- Official name: Kraftwerke Greifswald
- Country: Germany
- Location: Lubmin
- Coordinates: 54°8′26.11″N 13°39′51.92″E﻿ / ﻿54.1405861°N 13.6644222°E
- Status: Abandoned
- Owner: DONG Energy

Thermal power station
- Primary fuel: Coal

Power generation
- Nameplate capacity: 1,600 MW
- Capacity factor: 47%

= Greifswald Power Station =

Cancelled power plant in Germany

Greifswald Power Station (Kraftwerke Greifswald) was a coal-fired power plant planned by the Danish energy company DONG Energy near Greifswald, Germany. It was planned to be located in the beach town Lubmin, 15 km from Greifswald, in an industrial area which was previously occupied by Greifswald Nuclear Power Plant.
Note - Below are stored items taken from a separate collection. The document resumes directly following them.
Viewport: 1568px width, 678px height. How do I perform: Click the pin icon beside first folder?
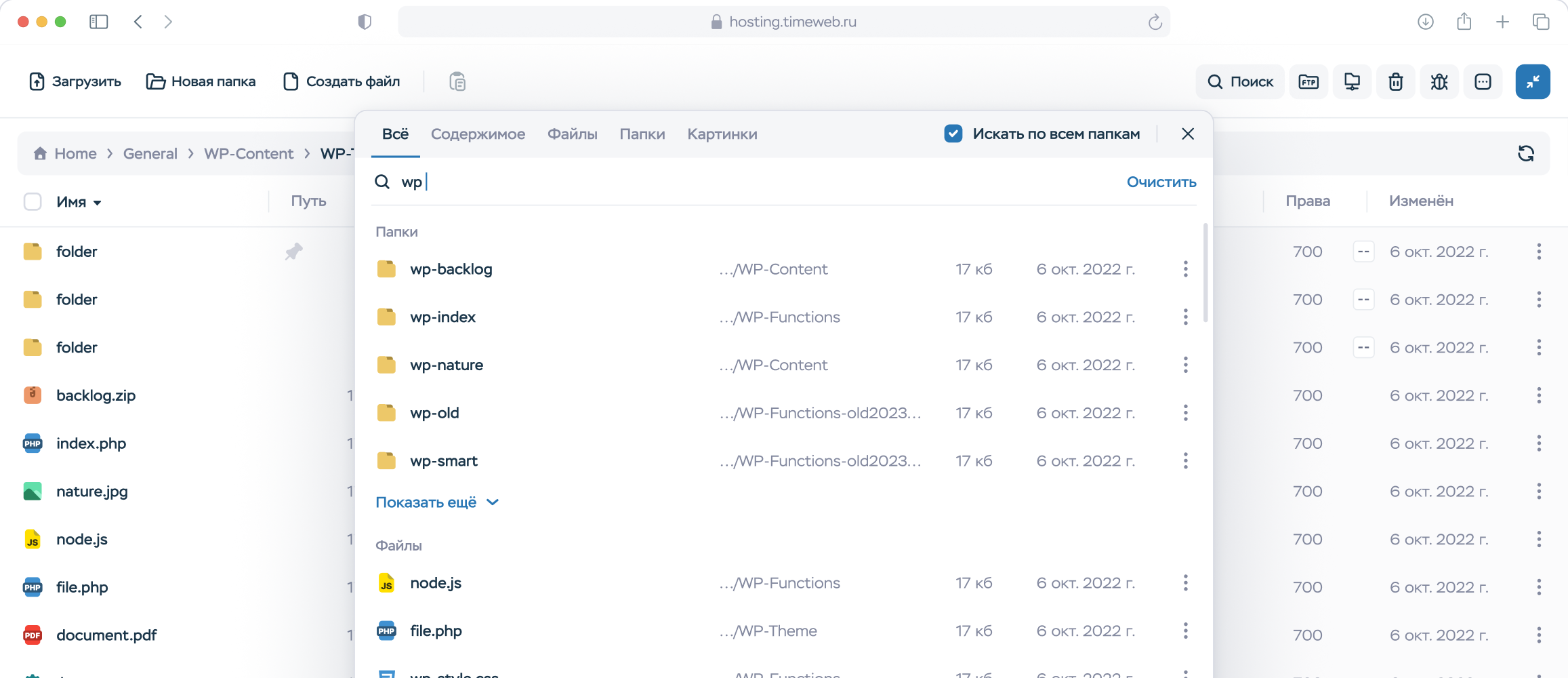coord(293,252)
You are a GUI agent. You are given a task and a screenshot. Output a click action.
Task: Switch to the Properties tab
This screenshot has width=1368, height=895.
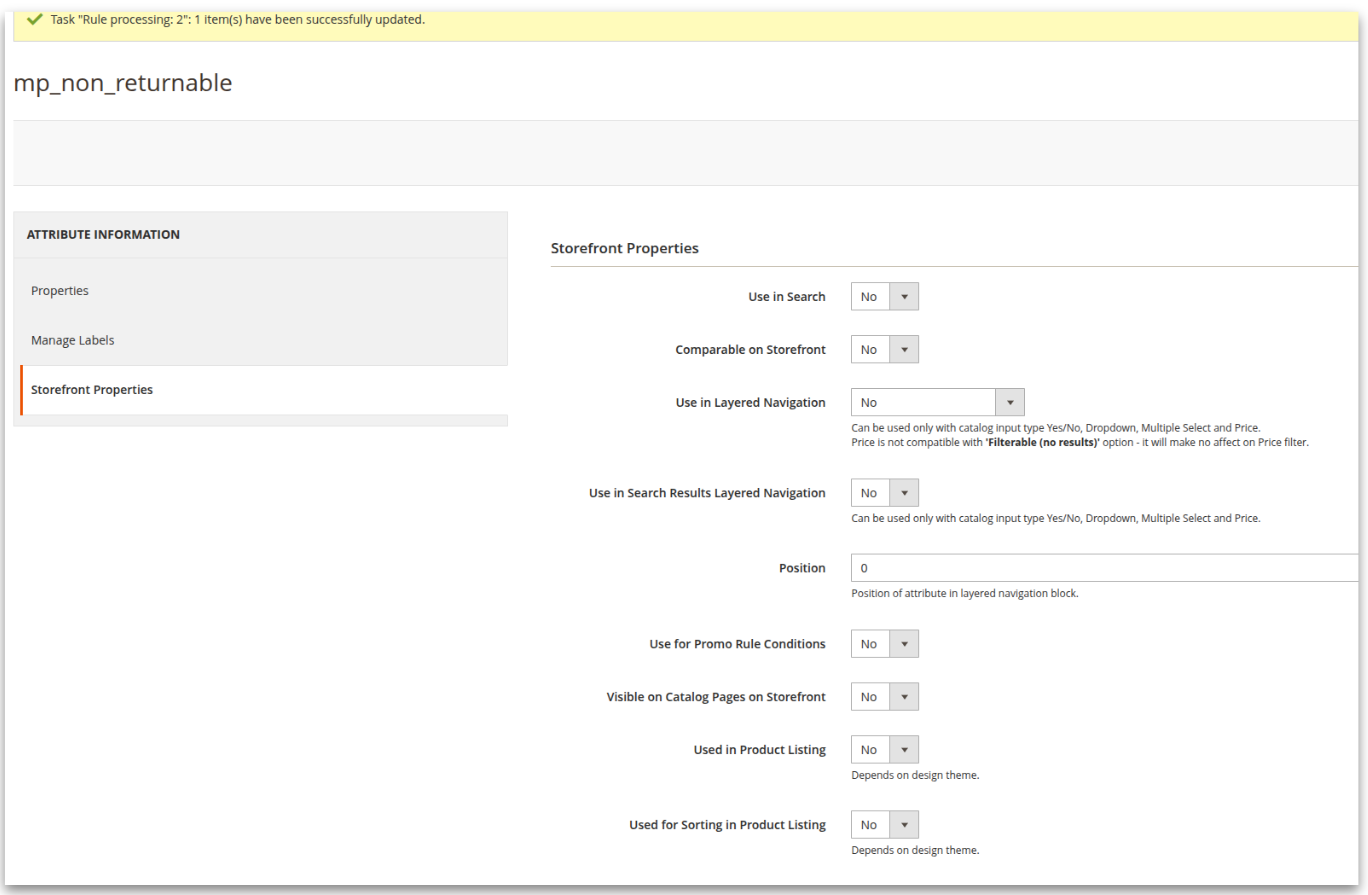pos(60,290)
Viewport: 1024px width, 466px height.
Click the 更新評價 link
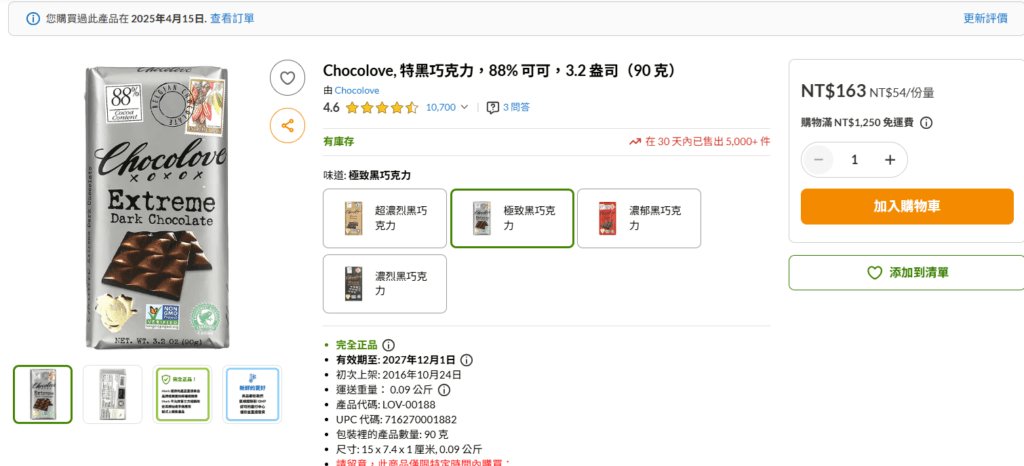click(985, 18)
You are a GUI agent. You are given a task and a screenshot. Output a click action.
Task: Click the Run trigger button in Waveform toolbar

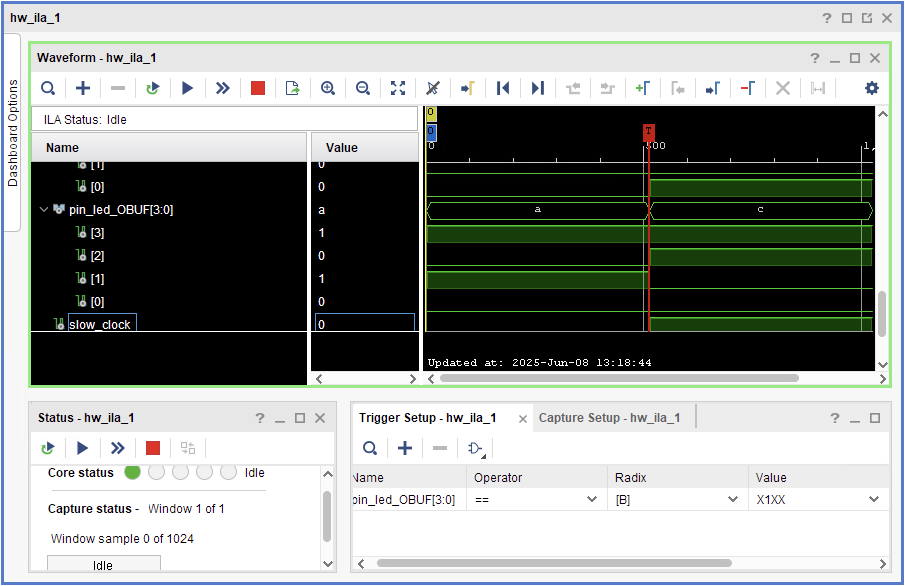187,88
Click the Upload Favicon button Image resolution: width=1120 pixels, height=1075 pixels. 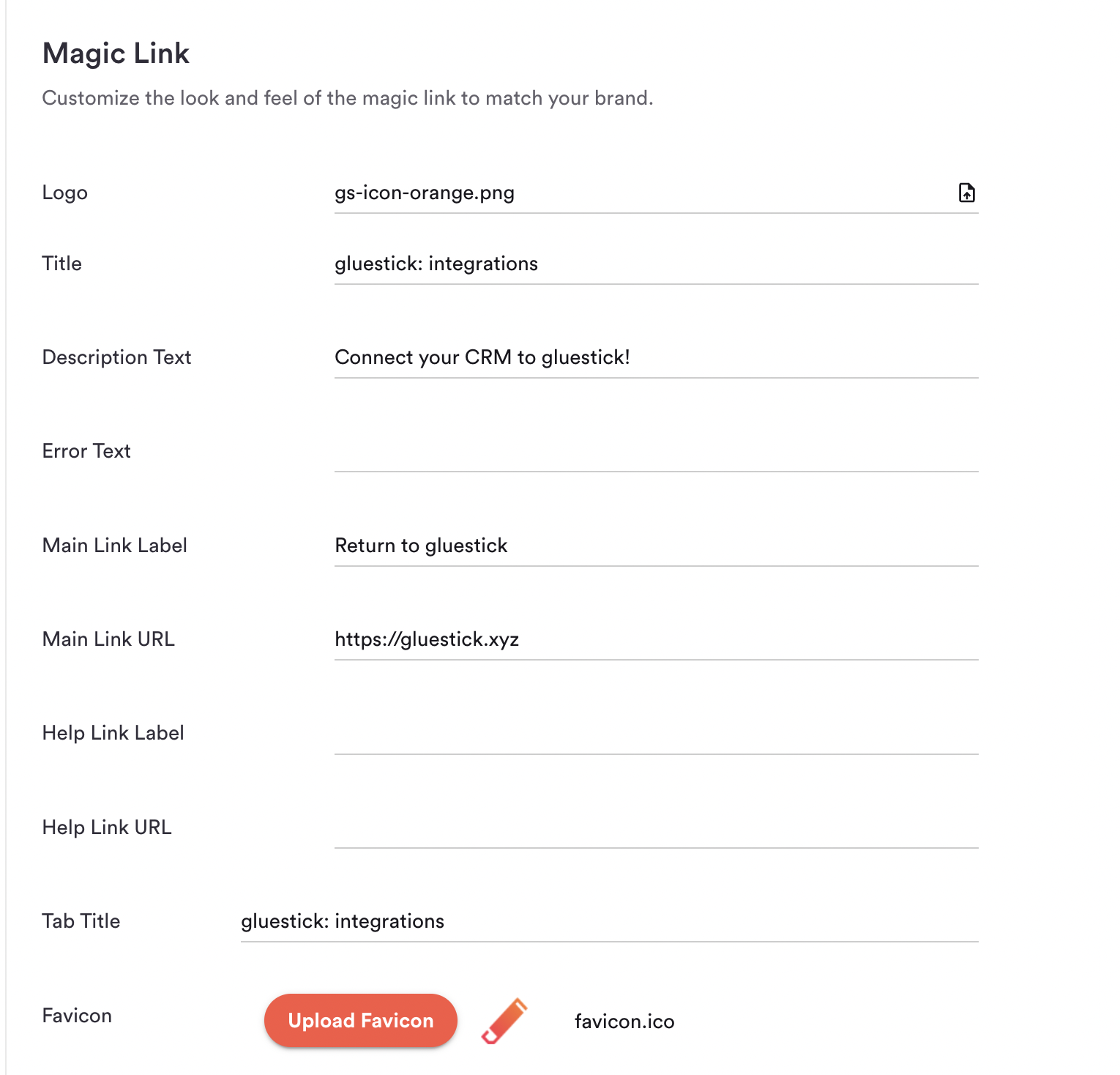361,1020
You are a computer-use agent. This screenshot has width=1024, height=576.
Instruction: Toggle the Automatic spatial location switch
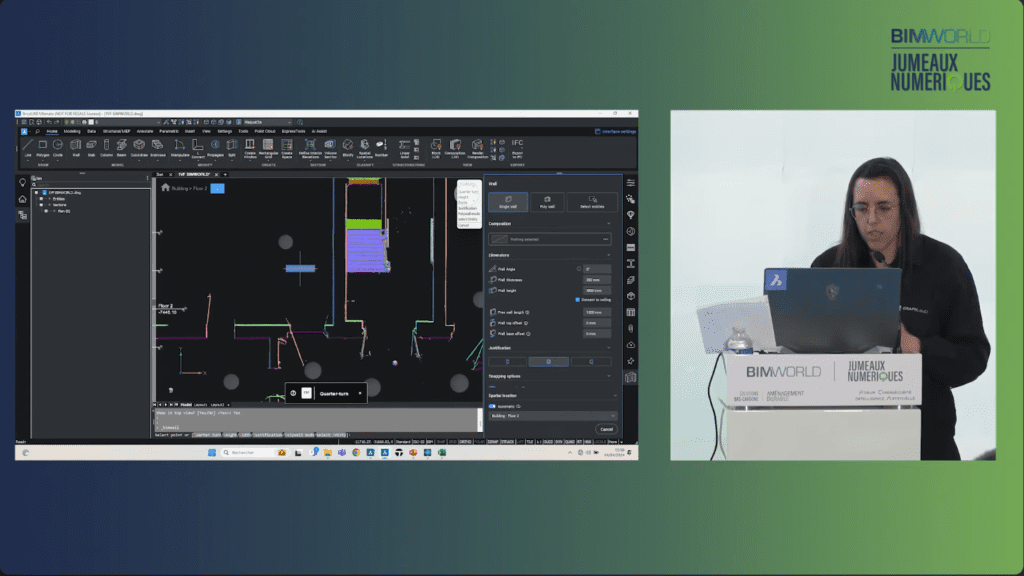[493, 406]
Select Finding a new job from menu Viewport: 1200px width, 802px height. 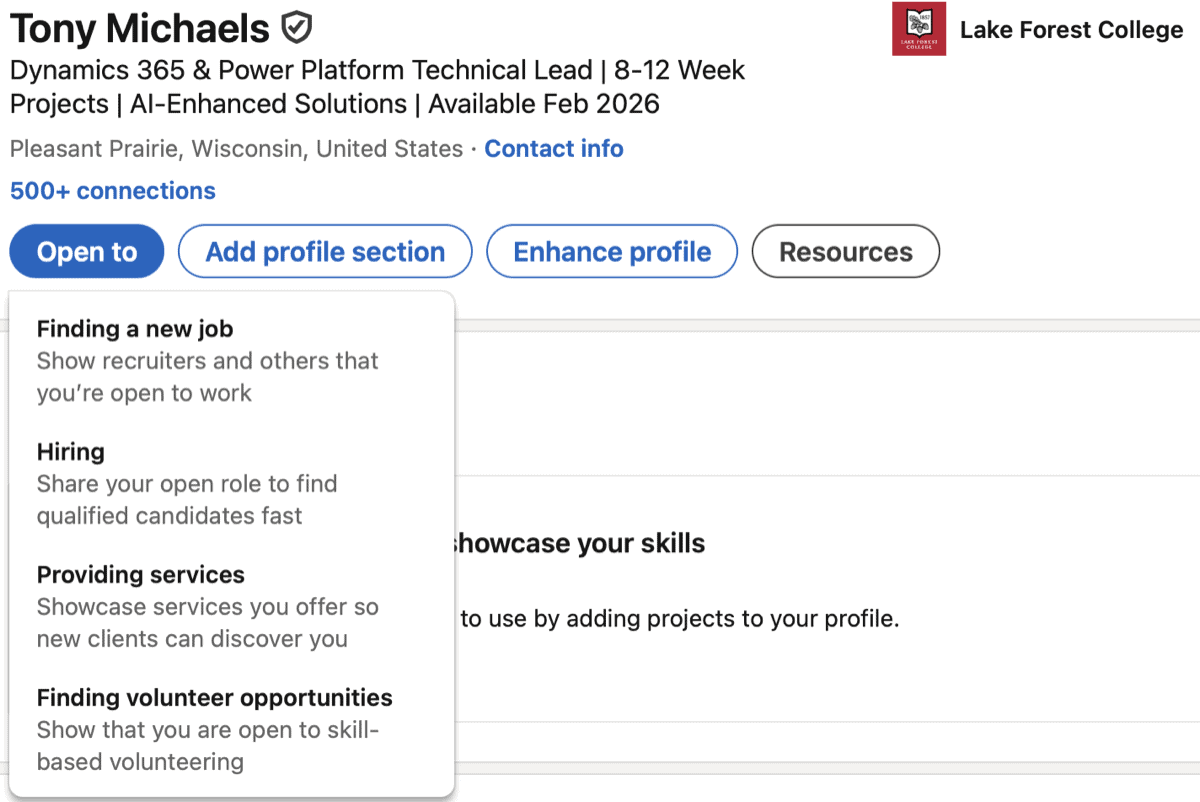coord(134,329)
The power plant was to have two units of 800 MW each. It would have an efficiency of 47%.

== Public opinion ==

Within the federal state of Mecklenburg-Vorpommern the plans have met much opposition. A movement against the plan "Bürgerinitiativen Kein Steinkohlekraftwerk in Lubmin" (In English: "Citizen Initiative No Coal Powerplant in Lubmin") has risen. Due to opposition, DONG Energy suspended the project in 2009.